Published by MBA Skool Team in Top Brands category Last Updated: August 19, 2018Read time:

Here is a list of the top 10 FMCG companies in UK in 2015. UK is the one country which has the richest history amongst all countries in the world. UK is one of the top five economies in the world and second in Europe. The industrial revolution brought about significant changes with the industries like automobiles, textile, aerospace, technology, consumer goods etc growing at a fast pace. By 2014, UK was the fastest growing country in Europe.


10. Mondi

Mondi plc is an international packaging and paper group employing over 24,400 people.


Sales ($ Bn): 8.5

Profits ($ Bn): 0.625

Assets ($ Bn): 7.7

Market Value ($ Bn): 9.5

With 102 operations across more than 30 countries, it is predominantly in central Europe, Russia and South Africa. It is fully integrated across the packaging and paper value chain – from the growing of wood and the manufacture of pulp and paper (packaging paper and uncoated fine paper), to the conversion of packaging papers into corrugated packaging, industrial bags, extrusion coatings and release liner. In 2014 it recorded total revenues of $8.5 billion dollars and has a market cap of around $9.5 billion dollar. Mondi is one of the few British companies associated with its colonial past. Its roots are in South Africa where Anglo-American Inc one of the world’s largest mining company founded mills in South Africa’s Durban.
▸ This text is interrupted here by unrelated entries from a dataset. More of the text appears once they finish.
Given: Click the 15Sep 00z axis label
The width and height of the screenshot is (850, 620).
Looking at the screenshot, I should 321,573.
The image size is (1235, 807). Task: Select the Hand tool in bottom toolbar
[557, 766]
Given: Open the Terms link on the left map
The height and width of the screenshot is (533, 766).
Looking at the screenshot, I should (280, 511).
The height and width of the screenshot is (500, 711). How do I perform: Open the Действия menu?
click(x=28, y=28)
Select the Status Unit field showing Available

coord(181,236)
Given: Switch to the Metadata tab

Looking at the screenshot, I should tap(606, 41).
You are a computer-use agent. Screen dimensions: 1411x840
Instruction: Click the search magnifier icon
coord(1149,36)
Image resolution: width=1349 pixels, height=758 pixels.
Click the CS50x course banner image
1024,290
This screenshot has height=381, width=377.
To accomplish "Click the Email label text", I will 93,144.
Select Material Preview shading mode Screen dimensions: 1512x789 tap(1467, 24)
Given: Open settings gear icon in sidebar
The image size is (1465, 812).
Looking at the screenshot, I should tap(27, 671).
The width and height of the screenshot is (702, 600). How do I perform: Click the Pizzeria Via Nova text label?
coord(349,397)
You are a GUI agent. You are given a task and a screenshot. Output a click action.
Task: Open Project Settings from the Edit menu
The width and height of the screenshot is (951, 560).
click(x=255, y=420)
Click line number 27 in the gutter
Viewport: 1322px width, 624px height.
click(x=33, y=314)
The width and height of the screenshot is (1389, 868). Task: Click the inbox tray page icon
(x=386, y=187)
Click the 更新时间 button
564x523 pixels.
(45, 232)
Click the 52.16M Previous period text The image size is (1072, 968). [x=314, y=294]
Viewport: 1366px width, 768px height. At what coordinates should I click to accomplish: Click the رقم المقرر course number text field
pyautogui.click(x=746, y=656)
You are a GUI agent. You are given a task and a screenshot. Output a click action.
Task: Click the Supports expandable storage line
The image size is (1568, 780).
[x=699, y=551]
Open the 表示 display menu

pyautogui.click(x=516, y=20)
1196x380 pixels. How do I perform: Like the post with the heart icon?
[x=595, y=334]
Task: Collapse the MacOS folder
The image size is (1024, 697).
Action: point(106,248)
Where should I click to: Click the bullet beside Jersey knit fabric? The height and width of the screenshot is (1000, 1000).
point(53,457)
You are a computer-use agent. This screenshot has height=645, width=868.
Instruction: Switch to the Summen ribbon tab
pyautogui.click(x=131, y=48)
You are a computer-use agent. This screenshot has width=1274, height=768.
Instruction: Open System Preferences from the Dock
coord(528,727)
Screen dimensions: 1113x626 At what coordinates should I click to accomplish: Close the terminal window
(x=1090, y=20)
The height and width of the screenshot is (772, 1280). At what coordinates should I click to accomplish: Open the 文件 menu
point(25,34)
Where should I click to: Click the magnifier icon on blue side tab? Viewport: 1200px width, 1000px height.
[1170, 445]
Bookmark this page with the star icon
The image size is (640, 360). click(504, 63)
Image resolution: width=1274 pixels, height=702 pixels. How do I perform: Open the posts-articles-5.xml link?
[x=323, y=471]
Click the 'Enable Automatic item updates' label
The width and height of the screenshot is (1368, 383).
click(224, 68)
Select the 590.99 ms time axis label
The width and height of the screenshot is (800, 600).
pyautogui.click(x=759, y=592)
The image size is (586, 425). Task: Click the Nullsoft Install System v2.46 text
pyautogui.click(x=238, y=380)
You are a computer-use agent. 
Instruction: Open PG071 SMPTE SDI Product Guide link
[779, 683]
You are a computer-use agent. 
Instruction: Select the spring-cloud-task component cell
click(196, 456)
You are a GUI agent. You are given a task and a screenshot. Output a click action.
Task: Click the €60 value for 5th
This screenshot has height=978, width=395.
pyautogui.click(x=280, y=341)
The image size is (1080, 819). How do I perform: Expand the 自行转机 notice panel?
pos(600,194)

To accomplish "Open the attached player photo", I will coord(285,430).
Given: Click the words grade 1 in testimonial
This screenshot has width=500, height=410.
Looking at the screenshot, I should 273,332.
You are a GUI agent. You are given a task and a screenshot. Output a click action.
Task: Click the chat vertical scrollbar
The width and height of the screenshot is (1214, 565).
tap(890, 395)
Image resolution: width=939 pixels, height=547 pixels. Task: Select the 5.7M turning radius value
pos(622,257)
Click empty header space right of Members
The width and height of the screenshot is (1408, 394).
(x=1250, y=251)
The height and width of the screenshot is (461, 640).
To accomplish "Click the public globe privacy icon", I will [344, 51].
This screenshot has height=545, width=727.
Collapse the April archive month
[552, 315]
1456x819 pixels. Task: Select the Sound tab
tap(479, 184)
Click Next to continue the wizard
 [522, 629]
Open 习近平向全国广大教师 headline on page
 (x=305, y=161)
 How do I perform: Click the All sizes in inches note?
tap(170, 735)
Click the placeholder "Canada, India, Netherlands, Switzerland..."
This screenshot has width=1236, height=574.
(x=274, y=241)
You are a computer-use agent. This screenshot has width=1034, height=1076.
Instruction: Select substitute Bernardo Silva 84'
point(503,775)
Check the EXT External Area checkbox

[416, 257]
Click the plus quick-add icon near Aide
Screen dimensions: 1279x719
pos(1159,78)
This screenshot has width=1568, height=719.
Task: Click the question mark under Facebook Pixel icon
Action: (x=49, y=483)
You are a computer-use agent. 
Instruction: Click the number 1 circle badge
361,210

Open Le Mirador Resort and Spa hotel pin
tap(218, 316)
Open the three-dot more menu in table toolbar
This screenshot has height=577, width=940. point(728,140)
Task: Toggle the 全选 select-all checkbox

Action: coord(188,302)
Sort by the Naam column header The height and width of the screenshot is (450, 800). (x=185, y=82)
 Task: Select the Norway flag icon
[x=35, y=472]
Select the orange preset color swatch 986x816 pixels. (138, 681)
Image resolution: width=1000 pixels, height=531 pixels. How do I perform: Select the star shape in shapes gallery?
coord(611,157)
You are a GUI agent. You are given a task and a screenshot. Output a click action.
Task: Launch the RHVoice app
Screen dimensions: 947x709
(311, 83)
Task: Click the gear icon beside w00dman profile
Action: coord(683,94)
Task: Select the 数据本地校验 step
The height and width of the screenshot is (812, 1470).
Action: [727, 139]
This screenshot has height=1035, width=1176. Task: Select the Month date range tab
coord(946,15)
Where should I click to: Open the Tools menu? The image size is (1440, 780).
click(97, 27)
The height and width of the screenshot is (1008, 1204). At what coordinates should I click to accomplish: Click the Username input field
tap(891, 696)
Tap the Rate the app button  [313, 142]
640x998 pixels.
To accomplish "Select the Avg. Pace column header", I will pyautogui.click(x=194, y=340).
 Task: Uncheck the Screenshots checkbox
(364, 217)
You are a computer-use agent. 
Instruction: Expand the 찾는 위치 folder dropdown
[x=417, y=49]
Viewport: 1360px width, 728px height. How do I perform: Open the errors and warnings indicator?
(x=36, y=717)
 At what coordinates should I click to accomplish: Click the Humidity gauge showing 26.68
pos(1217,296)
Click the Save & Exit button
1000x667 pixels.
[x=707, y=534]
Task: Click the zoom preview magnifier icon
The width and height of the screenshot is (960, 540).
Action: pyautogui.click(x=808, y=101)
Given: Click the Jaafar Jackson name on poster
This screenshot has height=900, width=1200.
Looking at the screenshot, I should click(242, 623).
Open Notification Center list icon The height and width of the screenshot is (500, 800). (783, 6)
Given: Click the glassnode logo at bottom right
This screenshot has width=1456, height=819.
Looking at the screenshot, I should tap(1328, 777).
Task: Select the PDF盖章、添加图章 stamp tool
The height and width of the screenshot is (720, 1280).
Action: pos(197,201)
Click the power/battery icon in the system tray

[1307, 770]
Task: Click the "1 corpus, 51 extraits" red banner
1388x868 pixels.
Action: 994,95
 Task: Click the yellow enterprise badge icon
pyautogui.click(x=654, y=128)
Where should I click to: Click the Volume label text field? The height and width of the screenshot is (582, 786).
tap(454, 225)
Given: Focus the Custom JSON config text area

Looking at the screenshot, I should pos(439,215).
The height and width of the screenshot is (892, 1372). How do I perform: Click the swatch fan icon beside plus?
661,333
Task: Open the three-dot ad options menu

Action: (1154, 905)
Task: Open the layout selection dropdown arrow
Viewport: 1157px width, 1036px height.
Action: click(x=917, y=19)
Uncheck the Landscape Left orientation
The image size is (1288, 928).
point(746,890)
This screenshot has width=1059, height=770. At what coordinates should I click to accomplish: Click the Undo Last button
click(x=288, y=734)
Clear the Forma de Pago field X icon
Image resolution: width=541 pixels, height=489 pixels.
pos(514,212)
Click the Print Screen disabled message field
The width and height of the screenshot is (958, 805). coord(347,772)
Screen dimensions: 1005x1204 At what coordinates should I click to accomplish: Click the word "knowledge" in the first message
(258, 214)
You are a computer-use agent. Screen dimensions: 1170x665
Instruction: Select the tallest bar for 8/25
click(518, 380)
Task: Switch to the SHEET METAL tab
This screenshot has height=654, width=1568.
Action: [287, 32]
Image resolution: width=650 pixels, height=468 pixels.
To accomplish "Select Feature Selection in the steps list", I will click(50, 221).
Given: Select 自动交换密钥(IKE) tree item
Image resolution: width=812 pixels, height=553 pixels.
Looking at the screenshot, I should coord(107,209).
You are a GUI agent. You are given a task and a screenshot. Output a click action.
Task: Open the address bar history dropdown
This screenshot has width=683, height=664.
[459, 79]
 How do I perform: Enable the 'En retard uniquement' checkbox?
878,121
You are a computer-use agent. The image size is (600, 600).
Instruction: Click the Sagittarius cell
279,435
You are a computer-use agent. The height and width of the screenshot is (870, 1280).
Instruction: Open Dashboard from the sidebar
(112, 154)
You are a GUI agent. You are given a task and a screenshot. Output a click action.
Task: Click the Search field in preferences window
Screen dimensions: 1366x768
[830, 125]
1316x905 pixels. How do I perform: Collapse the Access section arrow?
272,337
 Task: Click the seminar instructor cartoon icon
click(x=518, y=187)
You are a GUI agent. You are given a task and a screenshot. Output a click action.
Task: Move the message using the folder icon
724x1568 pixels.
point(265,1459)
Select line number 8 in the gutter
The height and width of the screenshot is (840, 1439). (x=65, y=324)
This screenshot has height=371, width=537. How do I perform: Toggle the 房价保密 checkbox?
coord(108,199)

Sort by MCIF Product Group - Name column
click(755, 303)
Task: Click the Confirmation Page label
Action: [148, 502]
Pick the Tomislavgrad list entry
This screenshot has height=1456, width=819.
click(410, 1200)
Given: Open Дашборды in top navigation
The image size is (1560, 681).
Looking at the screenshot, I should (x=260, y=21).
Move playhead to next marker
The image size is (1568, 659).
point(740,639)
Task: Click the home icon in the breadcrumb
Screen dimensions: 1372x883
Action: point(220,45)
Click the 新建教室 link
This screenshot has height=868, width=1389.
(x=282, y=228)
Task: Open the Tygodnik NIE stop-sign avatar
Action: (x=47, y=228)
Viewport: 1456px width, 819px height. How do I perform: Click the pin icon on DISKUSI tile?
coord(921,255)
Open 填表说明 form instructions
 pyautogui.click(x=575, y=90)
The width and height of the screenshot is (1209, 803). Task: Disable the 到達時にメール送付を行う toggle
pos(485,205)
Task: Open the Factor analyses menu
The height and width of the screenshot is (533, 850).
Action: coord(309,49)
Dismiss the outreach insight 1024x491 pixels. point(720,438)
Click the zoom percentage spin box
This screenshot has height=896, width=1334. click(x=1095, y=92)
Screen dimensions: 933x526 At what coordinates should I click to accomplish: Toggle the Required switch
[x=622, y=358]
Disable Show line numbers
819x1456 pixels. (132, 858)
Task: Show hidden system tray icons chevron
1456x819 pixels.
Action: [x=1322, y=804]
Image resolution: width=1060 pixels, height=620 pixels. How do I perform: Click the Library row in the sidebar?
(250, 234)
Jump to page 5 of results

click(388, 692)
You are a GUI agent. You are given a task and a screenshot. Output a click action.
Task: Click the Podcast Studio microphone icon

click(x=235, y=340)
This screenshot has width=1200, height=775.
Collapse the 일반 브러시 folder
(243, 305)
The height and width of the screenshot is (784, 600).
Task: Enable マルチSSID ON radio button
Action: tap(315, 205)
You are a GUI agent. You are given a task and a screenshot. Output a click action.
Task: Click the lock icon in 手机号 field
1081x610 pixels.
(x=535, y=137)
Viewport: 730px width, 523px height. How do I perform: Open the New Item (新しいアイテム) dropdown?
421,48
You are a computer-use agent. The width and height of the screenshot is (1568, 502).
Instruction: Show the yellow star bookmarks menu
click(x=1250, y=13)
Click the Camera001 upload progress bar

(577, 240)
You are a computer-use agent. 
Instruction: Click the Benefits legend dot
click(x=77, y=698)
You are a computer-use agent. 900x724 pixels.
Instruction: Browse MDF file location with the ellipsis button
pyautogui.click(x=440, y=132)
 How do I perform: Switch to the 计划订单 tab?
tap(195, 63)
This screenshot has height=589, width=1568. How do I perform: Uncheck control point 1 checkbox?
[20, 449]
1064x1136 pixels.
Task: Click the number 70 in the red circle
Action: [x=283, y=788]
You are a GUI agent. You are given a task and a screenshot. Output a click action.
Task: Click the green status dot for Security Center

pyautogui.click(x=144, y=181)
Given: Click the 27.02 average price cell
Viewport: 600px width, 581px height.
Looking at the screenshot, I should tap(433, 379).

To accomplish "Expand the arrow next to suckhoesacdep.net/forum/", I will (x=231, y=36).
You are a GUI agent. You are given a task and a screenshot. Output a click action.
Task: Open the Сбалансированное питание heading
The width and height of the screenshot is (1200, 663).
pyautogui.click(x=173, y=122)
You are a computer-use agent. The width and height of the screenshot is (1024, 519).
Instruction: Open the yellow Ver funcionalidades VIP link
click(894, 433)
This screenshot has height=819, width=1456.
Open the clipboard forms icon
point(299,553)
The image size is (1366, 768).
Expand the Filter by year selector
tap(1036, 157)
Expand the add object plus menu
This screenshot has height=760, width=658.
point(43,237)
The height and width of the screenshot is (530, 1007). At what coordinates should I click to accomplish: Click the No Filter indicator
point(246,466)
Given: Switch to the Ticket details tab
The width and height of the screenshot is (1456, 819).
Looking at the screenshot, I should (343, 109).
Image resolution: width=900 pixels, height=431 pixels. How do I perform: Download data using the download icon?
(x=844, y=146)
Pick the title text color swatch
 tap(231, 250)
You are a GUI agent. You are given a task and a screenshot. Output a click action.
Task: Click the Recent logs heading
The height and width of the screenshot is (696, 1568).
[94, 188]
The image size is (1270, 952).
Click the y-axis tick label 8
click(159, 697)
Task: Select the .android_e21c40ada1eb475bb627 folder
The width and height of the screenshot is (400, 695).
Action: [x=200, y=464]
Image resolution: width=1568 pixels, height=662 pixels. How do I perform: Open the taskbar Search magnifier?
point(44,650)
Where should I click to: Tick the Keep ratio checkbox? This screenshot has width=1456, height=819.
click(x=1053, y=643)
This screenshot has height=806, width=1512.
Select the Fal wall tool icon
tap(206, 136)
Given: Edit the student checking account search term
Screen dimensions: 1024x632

Later when it became an independent entity it expanded across several countries through acquisition of mills and development of new technologies for packaging and paper resulting into it being the market leader in the segment. It is one of the few companies having dual listing in Johanesberg stock exchange and London Stock Exchange. Its headquartered in London.

9. Tesco

This company is slightly different from normal FMCG list.


Sales ($ Bn): 102.6

Profits ($ Bn): 0.264

Assets ($ Bn): 86

Market Value ($ Bn): 29.7

But since its huge retail operations and high private label sold under the brand Tesco, this company has huge potential of disrupting the industry. Headquartered in Cheshunt, Hertfordshire, United Kingdom, Tesco is a British multinational grocery and general merchandise company. Measured by profits it comes third and by revenues 2nd Tesco is considered to be the Walmart of U.K. Its business operations spreads over 12 countries in Europe and Asia in form of super market and hyper market stores. It is market leader in groceries in U.K as well as Asian countries like Thailand and Malaysia

Founded in 1919 by Jack Cohen as a small grocery shop, the name Tesco originated from combination of a retail shipment of initials T.E and surname of Jack Cohen. Since inception it has focused mainly on grocery retailing in the U.K but in the past 20 years Tesco has increasingly diversified by investing capital to grow organically by selling items like electronics and clothing and even financial services. Post 1990s Tesco re-positioned itself as one stop solution of all shopping needs of people from all strata of society opening differentiated stores. This strategy was successful making Tesco a 2500 store company by 2015. In India it has opened stored in partnership with Tata Enterprise since FDI is allowed only upto 49%. It has huge private label operations in its stores and due to its extensive reach has pricing power over various brands. Since currently there is only one entity Tesco which comprises of variety of subsidiaries it is difficult to assess the retailing business. It has highest value of physical assets in our list and in 2014 had a high revenue of $102 billion highest in the list but due to high investment in assets and managing of stores its profits are less and so is the market capitalization.

8. J Sainsbury

Similar to Tesco Sainsbury's is one of the largest chain of supermarkets in the United Kingdom and has market share of 16.9% in the sector.


Sales ($ Bn): 39.6

Profits ($ Bn): 0.053

Assets ($ Bn): 26.7

Market Value ($ Bn): 7.5

This company was pioneer of self-servicing stores in United Kingdom. It was founded in 1869 by John James Sainsbury starting from a shop in Drury Lane, London. From there the company became the largest grocery retailer in the UK but was overtook by Tesco in 1995. J Sainsbury is the holding company of the group headquartered in London and is divided into three divisions, Sainsbury's Supermarkets Ltd, Sainsbury's Convenience and Sainsbury's Bank.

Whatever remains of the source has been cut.